17. In view of the binding statutory scheme governing right of way for overground telecommunication infrastructure, this Court holds that the respondents have no authority to levy or demand pole rent or usage charges except strictly in accordance with the rates prescribed under the applicable statutory amendments and rules in force from time to time. Any levy or demand dehors the ceilings fixed under the Indian Telegraph Right of Way (Amendment) Rules, 2021 and 2022, and thereafter under the Telecommunications Act, 2023 and the Telecommunications (Right of Way) Rules, 2024, is without jurisdiction and legally unsustainable. From 17.08.2022 onwards, the compensation payable for use of electricity poles, being street furniture for overground telecommunication networks, stands statutorily capped at Rs.100/- per pole per annum, and the respondents were clearly in error in insisting upon or recovering higher or exorbitant amounts in disregard of the mandatory Central framework.

18. Accordingly, it is declared that the liability of the petitioners to pay pole rent or compensation is to be determined strictly in accordance with the agreements, settlements and statutory regimes applicable during the respective periods and not otherwise. The amounts fixed under agreements or Adalath settlements shall govern so long as they remained operative, and in the case of Asianet Satellite Communications Limited, they do not dispute the amounts fixed in the Adalath up to 31.03.2021 and are bound to discharge such liability for that period.
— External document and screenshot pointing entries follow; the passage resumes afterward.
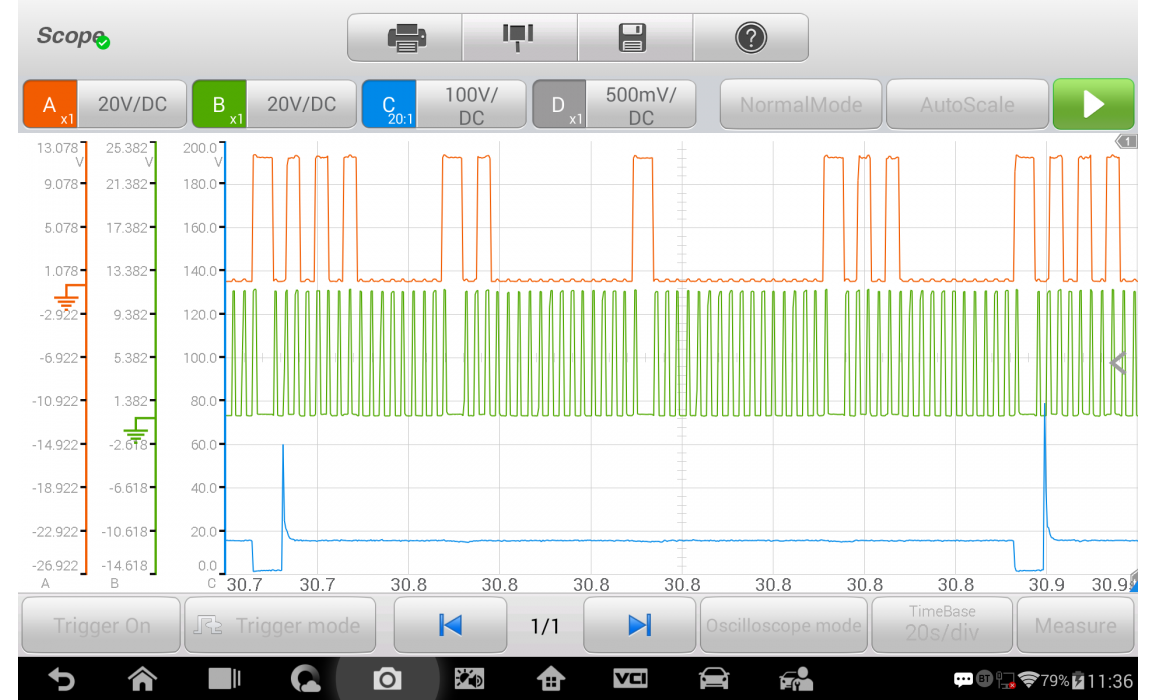Click the print icon in top toolbar

405,38

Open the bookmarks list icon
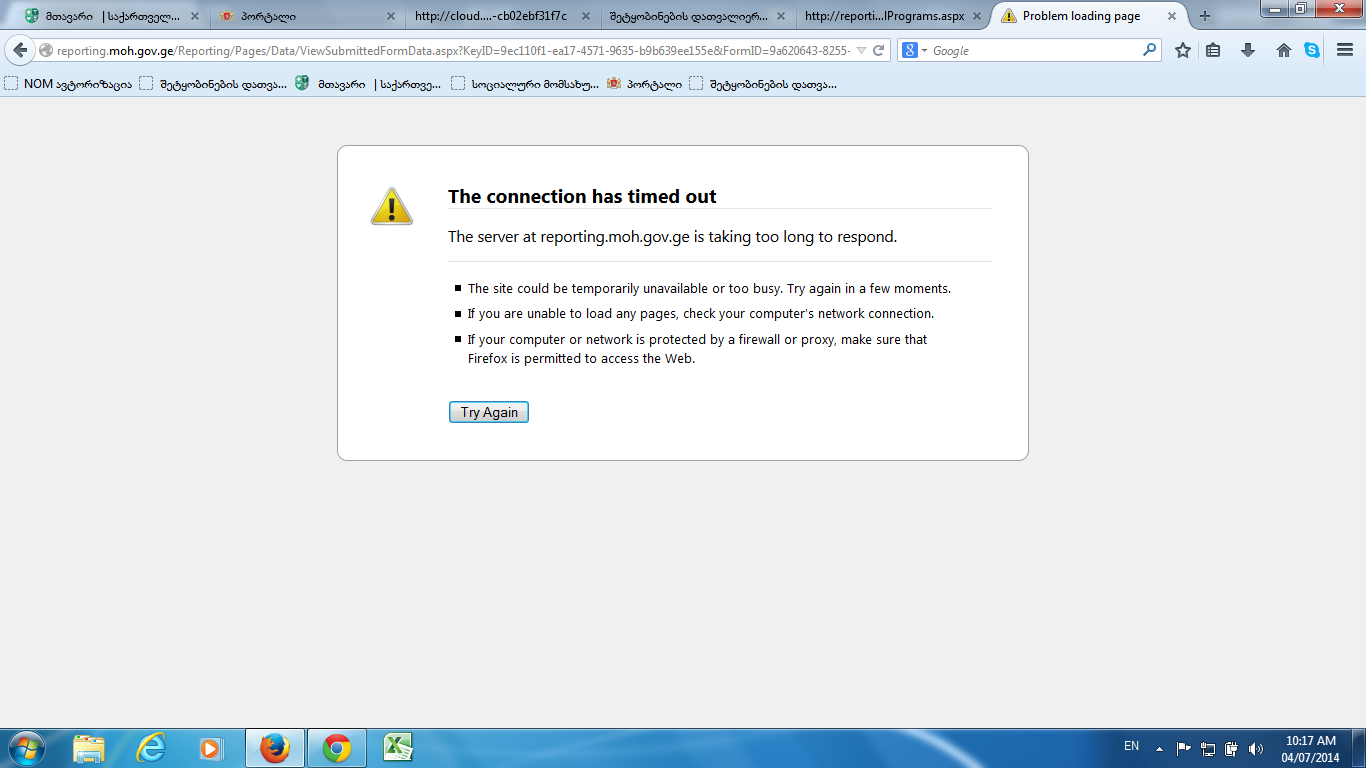1213,50
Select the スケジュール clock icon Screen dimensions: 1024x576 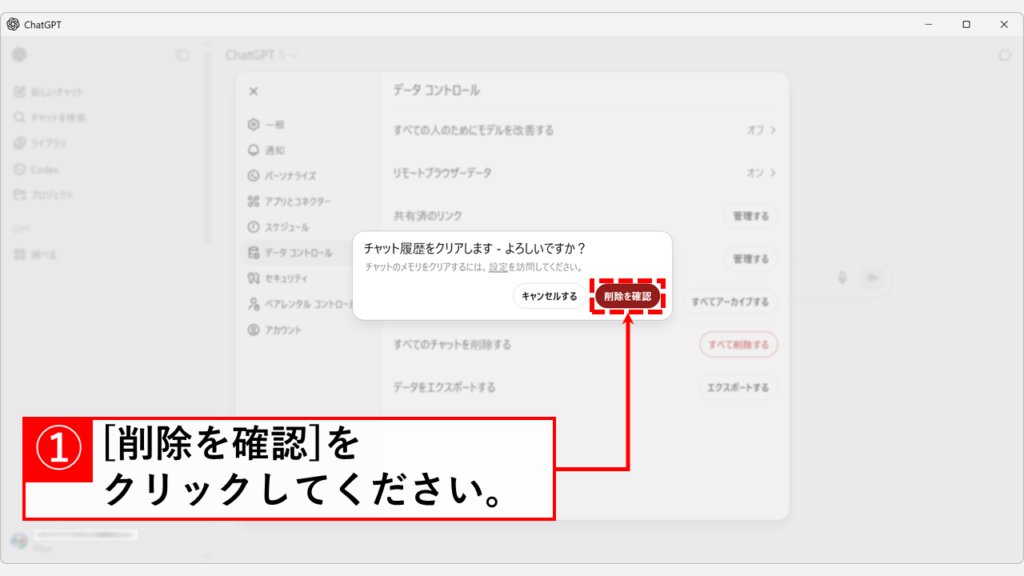pos(253,227)
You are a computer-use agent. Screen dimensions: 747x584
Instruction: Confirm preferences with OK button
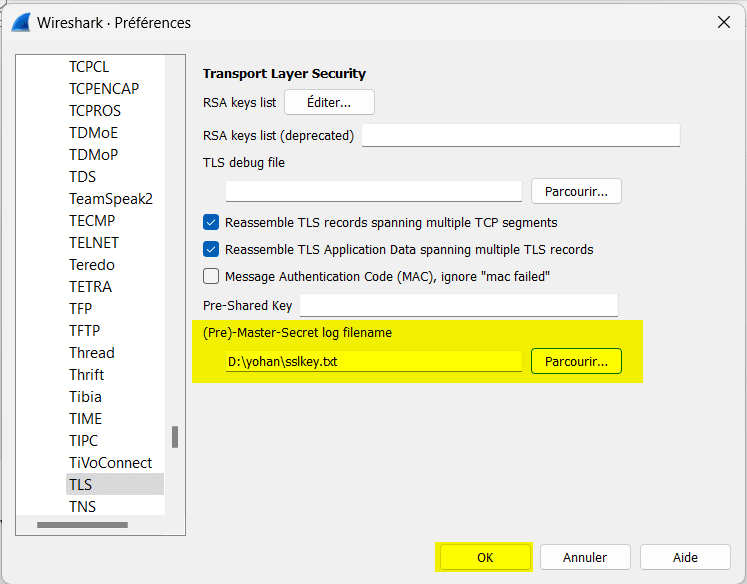485,558
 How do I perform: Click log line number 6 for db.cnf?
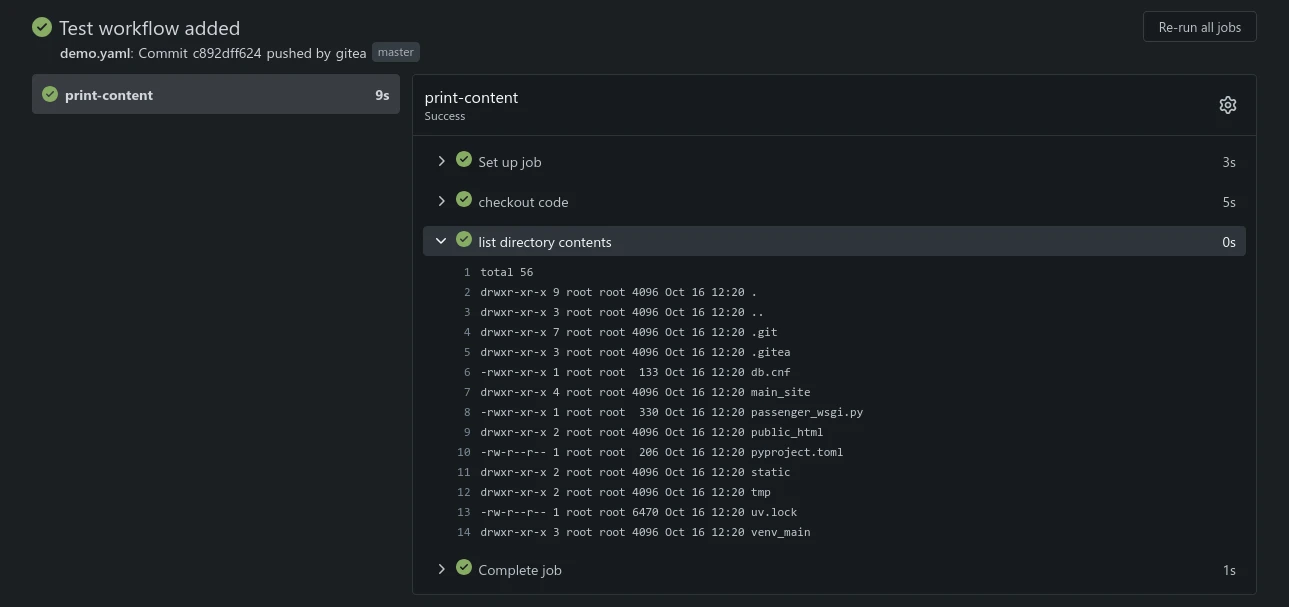pos(466,372)
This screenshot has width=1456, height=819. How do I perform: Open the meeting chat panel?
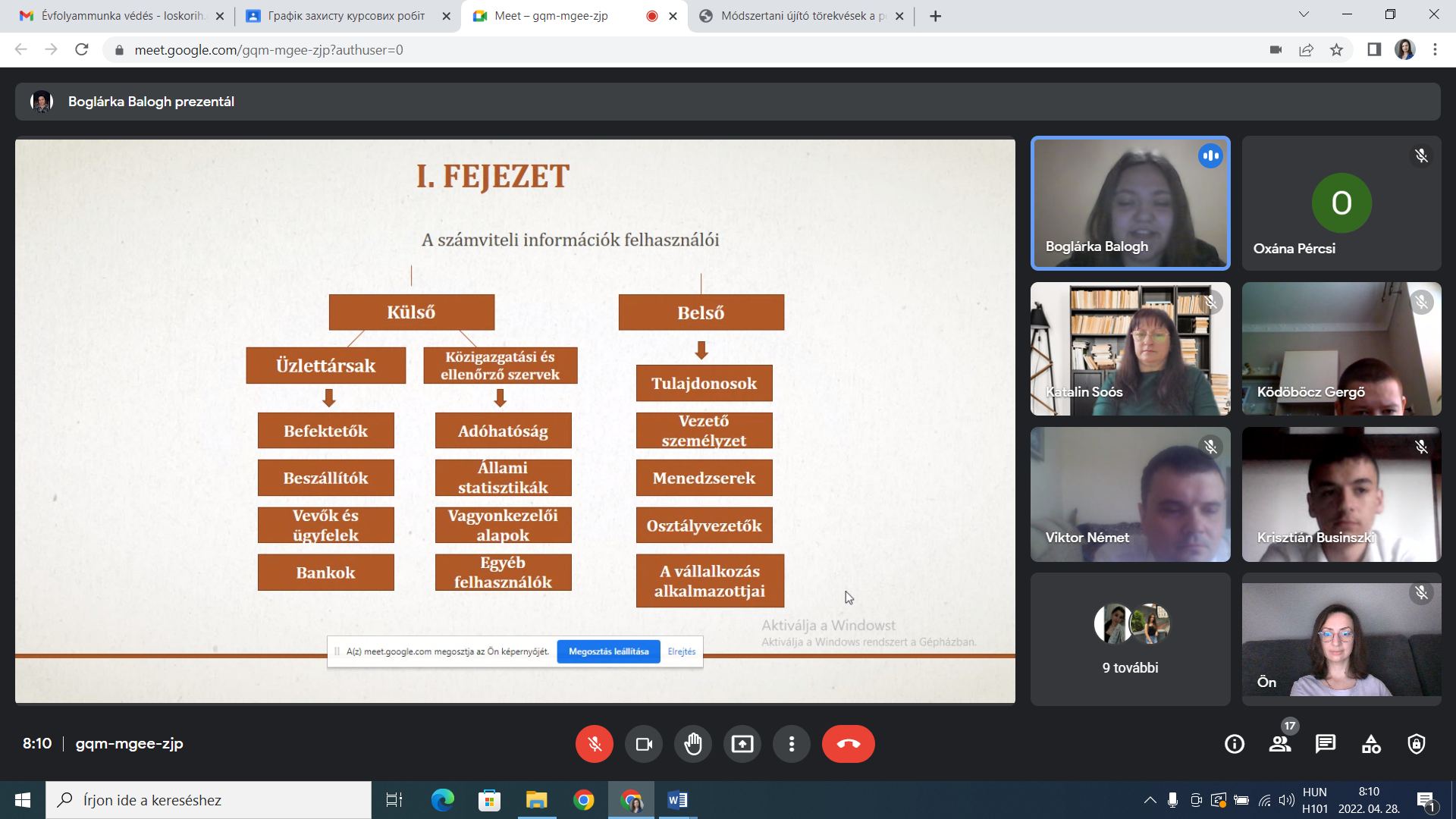pyautogui.click(x=1325, y=744)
19. With effect from 26.02.2021, the rate of pole rent stood fixed by the Government of Kerala at Rs.300/- per pole per annum for urban and Rs. 145/- per pole annum for rural, under G.O.(Ms) No.9/2021/POWER, which rate was subsequently adopted and implemented by the Kerala State Electricity Board Limited through its Board Order dated 13.08.2021, and therefore the rate of Rs.300/- and Rs. 145/- per pole per annum respectively, lawfully governed the field up to 21.10.2021. With effect from 21.10.2021, upon the coming into force of the Indian Telegraph Right of Way (Amendment) Rules, 2021, the levy of recurring pole rent stood replaced by a statutory regime providing only for one-time compensation not exceeding Rs.1,000/- per kilometre for overground telegraph infrastructure, and any demand beyond such statutory ceiling is without authority of law.

20. With effect from 17.08.2022, the Indian Telegraph Right of Way (Amendment) Rules, 2022 prescribed a maximum charge of Rs.100/- per annum per street furniture, which, in view of the statutory definitions and the clarification issued by the Ministry of Communications, expressly includes electricity poles, and therefore only the said amount is legally recoverable thereafter. The said statutory position continues unabated under the Telecommunications Act, 2023 by virtue of its saving provisions and stands reaffirmed under the Telecommunications (Right of Way) Rules, 2024, which constitute a complete code governing overground telecommunication networks and cap the compensation payable for use of electricity poles at Rs.100/- per pole per annum from 17.08.2022 onwards.

21. In respect of the other writ petitions, where the liability to pay pole rent is governed by settlements arrived at in Adalath proceedings, such amounts shall be payable only up to 26.02.2021, being the date on which the Government of Kerala fixed the rate by Government Order, and thereafter the liability of the petitioners shall stand regulated exclusively by the rates and compensation prescribed under the statutory Right of Way Rules as in force from time to time.

22. It is consequently declared that any demand raised by the respondents in excess of the above rates for the corresponding periods is illegal and unsustainable in law and are thereby quashed. There will be a direction to the respondents concerned to revise and rework the demands raised against the petitioners strictly in terms of the above declaration and the applicable statutory rates for each period, and to issue revised demands, within a period of six weeks from the date of receipt of a copy of this judgment.

                  The Writ Petitions are allowed as above.